▸ Work to do: Can you give the rows from the line containing "pixels, height=819 pixels." to the line containing "center [366, 119].", inclusive, as a JSON list of strings, one per line and with blank lines omitted?

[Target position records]
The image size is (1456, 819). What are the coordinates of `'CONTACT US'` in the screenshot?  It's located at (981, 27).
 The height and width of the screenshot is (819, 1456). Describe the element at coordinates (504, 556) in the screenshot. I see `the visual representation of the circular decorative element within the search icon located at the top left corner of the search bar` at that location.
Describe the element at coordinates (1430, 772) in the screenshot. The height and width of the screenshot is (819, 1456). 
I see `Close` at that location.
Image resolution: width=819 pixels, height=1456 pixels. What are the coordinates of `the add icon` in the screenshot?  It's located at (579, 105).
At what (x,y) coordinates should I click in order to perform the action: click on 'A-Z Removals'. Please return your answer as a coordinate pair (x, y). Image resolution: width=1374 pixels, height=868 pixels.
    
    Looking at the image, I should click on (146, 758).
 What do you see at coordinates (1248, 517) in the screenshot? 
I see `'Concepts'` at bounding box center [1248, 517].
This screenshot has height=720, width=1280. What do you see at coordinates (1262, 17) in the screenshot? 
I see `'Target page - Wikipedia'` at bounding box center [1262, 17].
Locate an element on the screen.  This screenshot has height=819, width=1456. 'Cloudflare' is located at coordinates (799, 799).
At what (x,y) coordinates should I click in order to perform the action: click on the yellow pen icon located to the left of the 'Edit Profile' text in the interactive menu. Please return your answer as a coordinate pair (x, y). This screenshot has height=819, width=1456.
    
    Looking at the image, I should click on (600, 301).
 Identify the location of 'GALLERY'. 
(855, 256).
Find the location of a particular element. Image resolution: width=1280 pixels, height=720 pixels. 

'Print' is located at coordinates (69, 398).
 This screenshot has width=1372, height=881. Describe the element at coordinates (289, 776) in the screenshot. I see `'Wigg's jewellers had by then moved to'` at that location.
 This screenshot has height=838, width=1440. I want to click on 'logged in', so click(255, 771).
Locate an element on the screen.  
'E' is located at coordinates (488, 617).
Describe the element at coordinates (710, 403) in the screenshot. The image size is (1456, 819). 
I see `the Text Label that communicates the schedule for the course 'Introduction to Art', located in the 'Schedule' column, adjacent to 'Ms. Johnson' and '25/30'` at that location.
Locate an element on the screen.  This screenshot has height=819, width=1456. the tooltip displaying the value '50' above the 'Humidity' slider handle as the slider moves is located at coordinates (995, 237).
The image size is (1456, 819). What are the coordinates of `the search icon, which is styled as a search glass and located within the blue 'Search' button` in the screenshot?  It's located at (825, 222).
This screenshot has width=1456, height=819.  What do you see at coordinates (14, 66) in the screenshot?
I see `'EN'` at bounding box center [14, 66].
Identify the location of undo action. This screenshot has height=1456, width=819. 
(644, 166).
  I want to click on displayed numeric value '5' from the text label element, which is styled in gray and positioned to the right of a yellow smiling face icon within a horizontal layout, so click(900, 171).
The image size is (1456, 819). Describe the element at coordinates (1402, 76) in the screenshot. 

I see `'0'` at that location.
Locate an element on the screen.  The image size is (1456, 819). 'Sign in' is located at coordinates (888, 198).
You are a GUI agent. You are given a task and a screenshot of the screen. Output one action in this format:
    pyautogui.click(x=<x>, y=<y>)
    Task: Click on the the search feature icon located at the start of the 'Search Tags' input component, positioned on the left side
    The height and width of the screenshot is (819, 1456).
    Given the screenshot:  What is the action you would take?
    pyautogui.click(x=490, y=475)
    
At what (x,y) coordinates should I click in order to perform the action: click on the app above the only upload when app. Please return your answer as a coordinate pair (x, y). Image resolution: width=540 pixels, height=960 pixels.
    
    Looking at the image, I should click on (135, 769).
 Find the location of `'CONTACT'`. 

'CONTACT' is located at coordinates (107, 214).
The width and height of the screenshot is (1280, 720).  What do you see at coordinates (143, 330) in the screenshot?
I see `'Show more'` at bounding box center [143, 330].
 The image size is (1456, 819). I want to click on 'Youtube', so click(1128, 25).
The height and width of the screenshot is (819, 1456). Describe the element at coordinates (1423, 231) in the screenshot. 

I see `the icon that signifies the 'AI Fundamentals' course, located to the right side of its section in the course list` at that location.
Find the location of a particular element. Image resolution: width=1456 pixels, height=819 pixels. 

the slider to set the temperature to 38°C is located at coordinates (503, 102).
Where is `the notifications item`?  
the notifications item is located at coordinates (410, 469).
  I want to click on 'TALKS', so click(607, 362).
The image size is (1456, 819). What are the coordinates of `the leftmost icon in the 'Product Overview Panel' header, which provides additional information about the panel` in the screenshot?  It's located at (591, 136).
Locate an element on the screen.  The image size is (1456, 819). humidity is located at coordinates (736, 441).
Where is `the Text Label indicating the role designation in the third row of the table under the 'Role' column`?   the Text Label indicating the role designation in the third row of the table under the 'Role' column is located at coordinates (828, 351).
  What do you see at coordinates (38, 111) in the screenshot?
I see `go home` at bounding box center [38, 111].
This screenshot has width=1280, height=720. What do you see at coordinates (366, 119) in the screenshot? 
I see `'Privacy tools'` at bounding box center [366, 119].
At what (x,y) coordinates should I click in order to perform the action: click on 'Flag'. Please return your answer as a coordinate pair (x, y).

▸ Task output:
[
  "Find the location of a particular element. Image resolution: width=1456 pixels, height=819 pixels. ",
  "the slider to set the temperature to 38°C is located at coordinates (503, 102).",
  "Where is `the notifications item`?  ",
  "the notifications item is located at coordinates (410, 469).",
  "  I want to click on 'TALKS', so click(607, 362).",
  "The image size is (1456, 819). What are the coordinates of `the leftmost icon in the 'Product Overview Panel' header, which provides additional information about the panel` in the screenshot?  It's located at (591, 136).",
  "Locate an element on the screen.  The image size is (1456, 819). humidity is located at coordinates (736, 441).",
  "Where is `the Text Label indicating the role designation in the third row of the table under the 'Role' column`?   the Text Label indicating the role designation in the third row of the table under the 'Role' column is located at coordinates (828, 351).",
  "  What do you see at coordinates (38, 111) in the screenshot?",
  "I see `go home` at bounding box center [38, 111].",
  "This screenshot has width=1280, height=720. What do you see at coordinates (366, 119) in the screenshot? ",
  "I see `'Privacy tools'` at bounding box center [366, 119]."
]